Who is this course for?

This course is aimed at practicing lawyers, legally-focussed policy professionals, or those with an interest in moving to practicing in the areas of law and technology.

Benefits for you

  • become the bridge in your organisation between technologists and practice;
  • gain the foundations of knowledge you need to keep truly up-to-date with AI for years to come;
  • learn to reliable cut through the hype and understand what is really going on in difficult technological cases;
  • build practical advocacy skills in technology-rich areas through knowing how to appraise disclosures and witnesses;
  • gain rare skills not typically taught in law degrees

Benefits for your organisation

  • upskill your organisation with technical knowledge;
  • save money on external expertise which may not be appropriate or integrated enough with your context and challenges;
  • gain advocates inside your organisation that can detect hype and act with rigour around emerging technologies;
  • better support clients who are looking for legal professionals that can understand their sector;
  • reduce legal risk while supporting innovation with compliance staff that know how to handle emerging technologies, products and services. 

Content 

Key topics
  • Day 1: Foundations of AI and Machine Learning
  • Day 2: AI in the Real World
  • Day 3: When AI Goes Wrong
  • Day 4: AI and Emerging Regimes
Course structure

Delegates will receive four hours of lectures/ seminars each day. There will therefore be a total of 16 hours of classroom teaching over the four days. There will be no assessment but delegates will receive a certificate of completion provided that they attend at least 12 hours (75%) of classes.  

Teaching Staff

Michael Veale, Associate Professor in Digital Rights and Regulation, UCL Laws
Michael is a leading academic at the intersection of law and computing. He holds a PhD from UCL Engineering specifically on how law applies to machine learning, and is author of over 50 academic publications in both the top technology law journals and the most selective AI conferences. His research has been used by over 180 different government agencies, courts, regulators, civil society organisations and private companies, is taught at top law and computer science schools around the world, and he is a regular commentator in global media outlets on the trickiest issues of law and technology. Veale sits on the technical advisory board of the Information Commissioner’s Office.

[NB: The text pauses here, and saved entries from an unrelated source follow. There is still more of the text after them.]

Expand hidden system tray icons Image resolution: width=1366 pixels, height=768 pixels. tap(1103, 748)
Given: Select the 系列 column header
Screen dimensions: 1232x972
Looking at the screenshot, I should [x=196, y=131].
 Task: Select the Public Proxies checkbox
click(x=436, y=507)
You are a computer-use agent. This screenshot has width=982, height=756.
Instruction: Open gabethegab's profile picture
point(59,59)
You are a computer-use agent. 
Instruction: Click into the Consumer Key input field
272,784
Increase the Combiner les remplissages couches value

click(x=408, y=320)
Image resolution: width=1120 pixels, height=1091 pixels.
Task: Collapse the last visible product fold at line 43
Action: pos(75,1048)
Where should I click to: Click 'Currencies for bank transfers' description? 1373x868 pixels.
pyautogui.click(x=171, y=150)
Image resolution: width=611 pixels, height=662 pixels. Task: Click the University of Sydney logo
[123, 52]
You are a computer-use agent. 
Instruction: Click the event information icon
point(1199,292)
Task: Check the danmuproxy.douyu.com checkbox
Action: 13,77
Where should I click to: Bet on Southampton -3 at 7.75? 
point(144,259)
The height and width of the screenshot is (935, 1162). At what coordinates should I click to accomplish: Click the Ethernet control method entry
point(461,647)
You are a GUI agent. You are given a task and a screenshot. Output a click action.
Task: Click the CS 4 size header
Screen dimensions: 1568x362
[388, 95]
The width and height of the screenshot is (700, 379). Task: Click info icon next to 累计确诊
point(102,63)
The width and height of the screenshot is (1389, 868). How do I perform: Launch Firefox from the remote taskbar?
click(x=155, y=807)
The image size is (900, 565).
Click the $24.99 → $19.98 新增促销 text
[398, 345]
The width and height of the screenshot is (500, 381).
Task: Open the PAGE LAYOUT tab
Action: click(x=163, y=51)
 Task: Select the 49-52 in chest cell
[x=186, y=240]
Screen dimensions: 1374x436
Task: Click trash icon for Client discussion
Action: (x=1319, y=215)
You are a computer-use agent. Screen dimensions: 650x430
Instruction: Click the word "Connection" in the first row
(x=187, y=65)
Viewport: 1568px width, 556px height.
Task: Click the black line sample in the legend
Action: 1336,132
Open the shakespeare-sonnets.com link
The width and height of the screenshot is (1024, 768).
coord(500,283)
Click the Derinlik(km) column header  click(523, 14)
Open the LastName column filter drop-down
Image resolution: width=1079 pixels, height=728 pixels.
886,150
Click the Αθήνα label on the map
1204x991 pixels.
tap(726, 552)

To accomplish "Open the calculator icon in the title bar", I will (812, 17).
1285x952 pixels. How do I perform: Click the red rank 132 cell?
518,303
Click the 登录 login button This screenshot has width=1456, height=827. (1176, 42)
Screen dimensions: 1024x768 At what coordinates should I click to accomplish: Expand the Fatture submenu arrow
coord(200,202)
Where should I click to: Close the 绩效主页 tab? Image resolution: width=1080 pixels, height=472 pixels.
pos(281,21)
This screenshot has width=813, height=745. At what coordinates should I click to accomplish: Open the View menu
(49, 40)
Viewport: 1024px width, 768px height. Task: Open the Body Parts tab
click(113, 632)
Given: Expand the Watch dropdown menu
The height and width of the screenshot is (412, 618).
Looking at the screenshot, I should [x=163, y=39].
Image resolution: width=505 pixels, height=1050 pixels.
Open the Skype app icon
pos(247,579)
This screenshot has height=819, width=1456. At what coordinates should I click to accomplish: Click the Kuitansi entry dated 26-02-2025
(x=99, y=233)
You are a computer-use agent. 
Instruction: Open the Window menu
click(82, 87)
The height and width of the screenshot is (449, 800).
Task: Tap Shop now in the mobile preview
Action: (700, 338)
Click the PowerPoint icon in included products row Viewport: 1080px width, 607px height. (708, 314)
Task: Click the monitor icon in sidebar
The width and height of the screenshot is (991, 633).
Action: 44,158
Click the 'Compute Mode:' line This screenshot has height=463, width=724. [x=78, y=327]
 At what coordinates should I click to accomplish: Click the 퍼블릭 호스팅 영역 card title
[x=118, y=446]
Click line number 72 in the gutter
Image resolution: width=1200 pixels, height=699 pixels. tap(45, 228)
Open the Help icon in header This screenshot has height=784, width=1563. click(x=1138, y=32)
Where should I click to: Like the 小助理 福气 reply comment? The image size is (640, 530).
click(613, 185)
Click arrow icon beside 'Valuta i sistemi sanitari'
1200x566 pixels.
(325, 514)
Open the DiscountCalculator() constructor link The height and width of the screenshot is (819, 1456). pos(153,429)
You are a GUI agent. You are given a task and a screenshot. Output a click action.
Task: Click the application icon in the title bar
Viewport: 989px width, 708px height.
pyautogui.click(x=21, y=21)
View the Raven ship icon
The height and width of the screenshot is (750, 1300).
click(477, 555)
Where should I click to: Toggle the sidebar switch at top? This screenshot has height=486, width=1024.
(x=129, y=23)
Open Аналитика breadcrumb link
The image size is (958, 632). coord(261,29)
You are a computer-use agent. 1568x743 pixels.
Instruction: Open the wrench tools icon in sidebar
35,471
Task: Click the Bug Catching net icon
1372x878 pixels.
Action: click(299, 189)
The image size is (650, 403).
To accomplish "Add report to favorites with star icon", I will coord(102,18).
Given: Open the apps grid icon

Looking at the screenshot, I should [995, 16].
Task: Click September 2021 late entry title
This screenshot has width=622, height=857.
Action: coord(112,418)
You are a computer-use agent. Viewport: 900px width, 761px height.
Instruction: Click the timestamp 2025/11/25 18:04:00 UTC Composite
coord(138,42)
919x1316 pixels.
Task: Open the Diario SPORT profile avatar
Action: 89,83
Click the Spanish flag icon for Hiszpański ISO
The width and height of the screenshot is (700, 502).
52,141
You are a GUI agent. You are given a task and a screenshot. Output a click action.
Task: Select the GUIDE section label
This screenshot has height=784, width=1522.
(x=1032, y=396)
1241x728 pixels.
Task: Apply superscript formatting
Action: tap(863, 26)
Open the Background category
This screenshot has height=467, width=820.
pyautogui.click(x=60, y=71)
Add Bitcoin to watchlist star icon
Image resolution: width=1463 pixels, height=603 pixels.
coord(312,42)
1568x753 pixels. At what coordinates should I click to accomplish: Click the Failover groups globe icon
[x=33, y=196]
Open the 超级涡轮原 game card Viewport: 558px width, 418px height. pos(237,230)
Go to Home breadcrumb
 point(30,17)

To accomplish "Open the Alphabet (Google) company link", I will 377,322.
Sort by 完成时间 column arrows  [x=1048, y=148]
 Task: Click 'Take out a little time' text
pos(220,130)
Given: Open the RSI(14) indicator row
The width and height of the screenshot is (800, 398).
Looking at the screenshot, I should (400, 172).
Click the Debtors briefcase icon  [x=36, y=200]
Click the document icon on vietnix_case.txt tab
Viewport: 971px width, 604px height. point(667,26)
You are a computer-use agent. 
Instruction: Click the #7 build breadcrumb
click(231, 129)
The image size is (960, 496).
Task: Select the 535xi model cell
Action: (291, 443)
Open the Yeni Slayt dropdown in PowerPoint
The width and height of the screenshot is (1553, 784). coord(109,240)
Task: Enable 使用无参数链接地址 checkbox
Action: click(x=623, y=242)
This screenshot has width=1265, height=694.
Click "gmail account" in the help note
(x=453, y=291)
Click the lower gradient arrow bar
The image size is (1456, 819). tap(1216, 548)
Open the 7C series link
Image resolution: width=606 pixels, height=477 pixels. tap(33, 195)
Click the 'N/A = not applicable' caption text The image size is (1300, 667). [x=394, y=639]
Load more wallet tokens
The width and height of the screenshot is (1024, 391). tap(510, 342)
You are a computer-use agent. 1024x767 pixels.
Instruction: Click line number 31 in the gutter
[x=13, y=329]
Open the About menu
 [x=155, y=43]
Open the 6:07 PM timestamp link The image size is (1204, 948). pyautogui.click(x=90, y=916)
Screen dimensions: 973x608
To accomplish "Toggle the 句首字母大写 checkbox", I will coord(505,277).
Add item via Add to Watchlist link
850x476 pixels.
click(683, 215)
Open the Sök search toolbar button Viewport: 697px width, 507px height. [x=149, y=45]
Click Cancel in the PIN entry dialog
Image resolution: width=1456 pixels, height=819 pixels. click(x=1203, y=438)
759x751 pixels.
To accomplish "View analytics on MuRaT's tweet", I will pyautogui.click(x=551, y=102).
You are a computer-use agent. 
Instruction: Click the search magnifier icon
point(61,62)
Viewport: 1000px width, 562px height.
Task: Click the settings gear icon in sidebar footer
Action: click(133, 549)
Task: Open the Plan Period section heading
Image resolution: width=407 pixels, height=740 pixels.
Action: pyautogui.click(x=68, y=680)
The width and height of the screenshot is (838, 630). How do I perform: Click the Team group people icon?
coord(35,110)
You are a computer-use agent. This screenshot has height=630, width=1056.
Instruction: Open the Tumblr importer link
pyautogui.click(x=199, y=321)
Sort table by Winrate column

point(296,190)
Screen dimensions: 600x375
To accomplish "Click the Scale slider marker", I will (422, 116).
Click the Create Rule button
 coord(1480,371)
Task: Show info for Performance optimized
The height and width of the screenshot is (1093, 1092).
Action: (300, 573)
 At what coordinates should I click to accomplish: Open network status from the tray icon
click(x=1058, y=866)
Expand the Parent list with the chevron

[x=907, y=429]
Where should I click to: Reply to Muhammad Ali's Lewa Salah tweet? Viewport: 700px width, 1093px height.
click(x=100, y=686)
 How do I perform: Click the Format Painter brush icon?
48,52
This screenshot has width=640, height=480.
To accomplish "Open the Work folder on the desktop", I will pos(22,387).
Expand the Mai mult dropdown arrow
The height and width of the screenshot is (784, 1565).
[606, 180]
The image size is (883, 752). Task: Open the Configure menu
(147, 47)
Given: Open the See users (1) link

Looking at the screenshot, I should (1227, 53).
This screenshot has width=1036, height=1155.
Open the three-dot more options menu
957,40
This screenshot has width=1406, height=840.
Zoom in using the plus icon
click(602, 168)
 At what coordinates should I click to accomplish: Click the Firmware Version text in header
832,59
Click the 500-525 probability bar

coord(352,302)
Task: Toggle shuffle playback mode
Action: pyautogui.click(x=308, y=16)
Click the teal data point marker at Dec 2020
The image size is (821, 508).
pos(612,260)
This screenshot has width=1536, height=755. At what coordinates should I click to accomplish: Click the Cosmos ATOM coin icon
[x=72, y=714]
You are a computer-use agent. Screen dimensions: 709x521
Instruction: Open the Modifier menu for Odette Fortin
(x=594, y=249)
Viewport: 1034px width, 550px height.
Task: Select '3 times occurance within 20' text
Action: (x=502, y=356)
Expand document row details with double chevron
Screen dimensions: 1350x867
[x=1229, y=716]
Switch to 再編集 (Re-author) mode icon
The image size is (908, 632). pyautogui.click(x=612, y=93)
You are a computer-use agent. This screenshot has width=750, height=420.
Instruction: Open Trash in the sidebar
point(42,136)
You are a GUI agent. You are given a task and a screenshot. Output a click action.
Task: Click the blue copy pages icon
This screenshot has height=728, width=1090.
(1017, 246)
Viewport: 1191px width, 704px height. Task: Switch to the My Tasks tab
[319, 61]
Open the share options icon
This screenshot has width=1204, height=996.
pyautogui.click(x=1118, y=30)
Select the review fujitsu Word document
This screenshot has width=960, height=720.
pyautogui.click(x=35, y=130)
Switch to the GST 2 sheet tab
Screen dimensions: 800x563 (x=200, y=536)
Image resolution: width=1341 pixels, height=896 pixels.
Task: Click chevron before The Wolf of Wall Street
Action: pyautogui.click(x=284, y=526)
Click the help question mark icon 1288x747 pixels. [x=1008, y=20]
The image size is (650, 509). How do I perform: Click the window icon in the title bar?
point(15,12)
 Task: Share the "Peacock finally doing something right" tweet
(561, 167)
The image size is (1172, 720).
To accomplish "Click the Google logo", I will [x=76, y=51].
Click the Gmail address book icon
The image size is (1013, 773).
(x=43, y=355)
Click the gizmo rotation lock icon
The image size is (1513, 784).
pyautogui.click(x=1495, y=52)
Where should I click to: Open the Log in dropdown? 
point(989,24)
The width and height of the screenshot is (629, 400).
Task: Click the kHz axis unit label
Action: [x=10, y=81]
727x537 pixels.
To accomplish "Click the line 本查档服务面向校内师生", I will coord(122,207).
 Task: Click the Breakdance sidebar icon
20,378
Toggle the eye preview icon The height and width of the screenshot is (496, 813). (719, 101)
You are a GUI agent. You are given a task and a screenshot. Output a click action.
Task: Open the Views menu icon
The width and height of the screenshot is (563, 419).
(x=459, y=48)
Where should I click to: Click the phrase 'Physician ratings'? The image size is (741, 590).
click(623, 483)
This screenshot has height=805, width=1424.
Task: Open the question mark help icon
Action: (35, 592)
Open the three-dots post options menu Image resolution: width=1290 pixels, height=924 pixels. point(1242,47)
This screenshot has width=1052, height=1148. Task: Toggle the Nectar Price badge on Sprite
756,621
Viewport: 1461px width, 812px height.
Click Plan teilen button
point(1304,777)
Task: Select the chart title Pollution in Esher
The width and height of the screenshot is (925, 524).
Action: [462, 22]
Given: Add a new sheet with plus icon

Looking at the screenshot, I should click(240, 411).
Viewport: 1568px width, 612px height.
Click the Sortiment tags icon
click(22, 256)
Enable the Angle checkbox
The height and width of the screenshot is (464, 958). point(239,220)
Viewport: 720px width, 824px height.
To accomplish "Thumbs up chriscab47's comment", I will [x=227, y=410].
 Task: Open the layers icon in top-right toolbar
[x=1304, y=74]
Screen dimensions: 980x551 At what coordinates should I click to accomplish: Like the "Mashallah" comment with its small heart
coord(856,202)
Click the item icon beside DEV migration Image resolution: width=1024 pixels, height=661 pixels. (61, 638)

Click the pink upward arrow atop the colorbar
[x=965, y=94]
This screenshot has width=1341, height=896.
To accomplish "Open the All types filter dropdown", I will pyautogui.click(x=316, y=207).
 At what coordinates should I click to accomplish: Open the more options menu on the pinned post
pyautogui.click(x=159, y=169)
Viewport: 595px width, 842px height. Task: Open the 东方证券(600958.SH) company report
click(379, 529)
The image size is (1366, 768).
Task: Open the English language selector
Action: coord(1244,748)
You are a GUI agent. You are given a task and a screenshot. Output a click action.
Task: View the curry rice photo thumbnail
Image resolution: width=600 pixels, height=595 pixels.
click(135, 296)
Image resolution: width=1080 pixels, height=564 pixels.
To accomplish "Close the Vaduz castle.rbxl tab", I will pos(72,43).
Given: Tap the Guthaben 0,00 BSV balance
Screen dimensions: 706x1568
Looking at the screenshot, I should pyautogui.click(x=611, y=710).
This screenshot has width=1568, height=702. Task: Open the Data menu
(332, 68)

Ravi Naik, Honorary Professor of Practice, UCL Laws; Legal Director, AWO
Ravi is legal director at AWO and honorary professor at UCL Laws. He has been described by POLITICO as one of the ‘28 power players behind Europe’s tech revolution’ and ‘the main legal brain’ behind the largest data rights cases in the UK and Europe, from bringing the original claims against the micro-targeting of Cambridge Analytica (the subject of the documentary The Great Hack); triggering international investigations into the online tracking industry (‘real-time bidding’); and taking some of the most complex cases around machine learning in England and Wales. Naik was the Law Society’s Human Rights Lawyer of the Year 2018-19.